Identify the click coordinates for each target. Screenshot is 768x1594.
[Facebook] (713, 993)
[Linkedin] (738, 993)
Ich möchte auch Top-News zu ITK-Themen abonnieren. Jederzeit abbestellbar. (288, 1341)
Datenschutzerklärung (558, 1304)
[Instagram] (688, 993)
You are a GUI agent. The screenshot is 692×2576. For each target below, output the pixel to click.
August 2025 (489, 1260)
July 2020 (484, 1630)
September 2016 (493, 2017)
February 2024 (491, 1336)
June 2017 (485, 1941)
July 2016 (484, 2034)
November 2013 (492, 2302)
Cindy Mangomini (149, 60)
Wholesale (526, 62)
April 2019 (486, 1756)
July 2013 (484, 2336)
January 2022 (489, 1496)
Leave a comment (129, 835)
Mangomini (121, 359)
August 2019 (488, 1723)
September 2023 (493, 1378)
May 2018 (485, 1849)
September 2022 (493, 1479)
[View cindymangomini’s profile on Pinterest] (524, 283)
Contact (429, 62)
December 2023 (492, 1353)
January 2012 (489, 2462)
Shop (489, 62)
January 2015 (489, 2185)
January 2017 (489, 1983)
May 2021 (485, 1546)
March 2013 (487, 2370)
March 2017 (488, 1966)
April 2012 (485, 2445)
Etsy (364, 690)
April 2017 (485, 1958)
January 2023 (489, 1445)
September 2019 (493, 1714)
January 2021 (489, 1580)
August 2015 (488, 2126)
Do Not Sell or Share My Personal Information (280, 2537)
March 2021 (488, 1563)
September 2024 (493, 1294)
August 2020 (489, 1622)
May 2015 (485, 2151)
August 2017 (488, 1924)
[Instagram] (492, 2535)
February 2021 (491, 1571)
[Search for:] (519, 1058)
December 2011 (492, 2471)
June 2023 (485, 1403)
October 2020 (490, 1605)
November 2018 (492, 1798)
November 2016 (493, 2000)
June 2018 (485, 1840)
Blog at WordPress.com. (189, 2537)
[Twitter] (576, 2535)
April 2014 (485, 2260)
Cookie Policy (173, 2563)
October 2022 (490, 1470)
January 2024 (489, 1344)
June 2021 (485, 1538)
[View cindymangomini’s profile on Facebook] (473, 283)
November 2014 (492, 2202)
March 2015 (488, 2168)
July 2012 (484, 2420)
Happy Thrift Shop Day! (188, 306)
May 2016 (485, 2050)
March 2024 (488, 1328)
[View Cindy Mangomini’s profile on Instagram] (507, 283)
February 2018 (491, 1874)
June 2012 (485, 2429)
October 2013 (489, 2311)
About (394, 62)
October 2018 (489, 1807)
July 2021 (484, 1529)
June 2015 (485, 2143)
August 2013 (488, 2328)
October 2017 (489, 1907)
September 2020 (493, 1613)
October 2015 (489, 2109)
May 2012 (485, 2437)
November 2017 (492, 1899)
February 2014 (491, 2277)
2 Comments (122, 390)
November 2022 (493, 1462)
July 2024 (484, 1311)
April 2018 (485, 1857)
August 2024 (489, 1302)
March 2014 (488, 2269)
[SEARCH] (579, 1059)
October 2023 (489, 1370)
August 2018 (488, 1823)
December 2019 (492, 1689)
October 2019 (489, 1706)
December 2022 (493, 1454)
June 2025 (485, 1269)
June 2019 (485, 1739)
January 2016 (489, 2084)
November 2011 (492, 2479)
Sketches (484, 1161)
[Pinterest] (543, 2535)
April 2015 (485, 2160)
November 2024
□ □ □ □
**TASK OBJECTIVE:** Output the listing exactly.

**TASK RESULT:**
Identify the click coordinates for each target. Screenshot is 768x1594.
[Facebook] (713, 993)
[Linkedin] (738, 993)
Ich möchte auch Top-News zu ITK-Themen abonnieren. Jederzeit abbestellbar. (288, 1341)
Datenschutzerklärung (558, 1304)
[Instagram] (688, 993)
You are a GUI agent. The screenshot is 692×2576. For each target below, output the pixel to click.
August 2025 (489, 1260)
July 2020 (484, 1630)
September 2016 (493, 2017)
February 2024 (491, 1336)
June 2017 (485, 1941)
July 2016 (484, 2034)
November 2013 (492, 2302)
Cindy Mangomini (149, 60)
Wholesale (526, 62)
April 2019 (486, 1756)
July 2013 (484, 2336)
January 2022 (489, 1496)
Leave a comment (129, 835)
Mangomini (121, 359)
August 2019 (488, 1723)
September 2023 (493, 1378)
May 2018 (485, 1849)
September 2022 (493, 1479)
[View cindymangomini’s profile on Pinterest] (524, 283)
Contact (429, 62)
December 2023 (492, 1353)
January 2012 (489, 2462)
Shop (489, 62)
January 2015 (489, 2185)
January 2017 (489, 1983)
May 2021 (485, 1546)
March 2013 (487, 2370)
March 2017 (488, 1966)
April 2012 (485, 2445)
Etsy (364, 690)
April 2017 (485, 1958)
January 2023 (489, 1445)
September 2019 (493, 1714)
January 2021 (489, 1580)
August 2015 (488, 2126)
Do Not Sell or Share My Personal Information (280, 2537)
March 2021 (488, 1563)
September 2024 (493, 1294)
August 2020 (489, 1622)
May 2015 (485, 2151)
August 2017 (488, 1924)
[Instagram] (492, 2535)
February 2021 (491, 1571)
[Search for:] (519, 1058)
December 2011 (492, 2471)
June 2023 (485, 1403)
October 2020 (490, 1605)
November 2018 (492, 1798)
November 2016 (493, 2000)
June 2018 (485, 1840)
Blog at WordPress.com. (189, 2537)
[Twitter] (576, 2535)
April 2014 (485, 2260)
Cookie Policy (173, 2563)
October 2022 (490, 1470)
January 2024 (489, 1344)
June 2021 (485, 1538)
[View cindymangomini’s profile on Facebook] (473, 283)
November 2014 (492, 2202)
March 2015 (488, 2168)
July 2012 (484, 2420)
Happy Thrift Shop Day! (188, 306)
May 2016 (485, 2050)
March 2024 (488, 1328)
[View Cindy Mangomini’s profile on Instagram] (507, 283)
February 2018 (491, 1874)
June 2012 (485, 2429)
October 2013 (489, 2311)
About (394, 62)
October 2018 (489, 1807)
July 2021 (484, 1529)
June 2015 (485, 2143)
August 2013 (488, 2328)
October 2017 (489, 1907)
September 2020 (493, 1613)
October 2015 (489, 2109)
May 2012 (485, 2437)
November 2017 (492, 1899)
February 2014 (491, 2277)
2 Comments (122, 390)
November 2022 (493, 1462)
July 2024 (484, 1311)
April 2018 (485, 1857)
August 2024 (489, 1302)
March 2014 (488, 2269)
[SEARCH] (579, 1059)
October 2023 (489, 1370)
August 2018 (488, 1823)
December 2019 (492, 1689)
October 2019 (489, 1706)
December 2022 (493, 1454)
June 2025 (485, 1269)
June 2019 (485, 1739)
January 2016 (489, 2084)
November 2011 (492, 2479)
Sketches (484, 1161)
[Pinterest] (543, 2535)
April 2015 (485, 2160)
November 2024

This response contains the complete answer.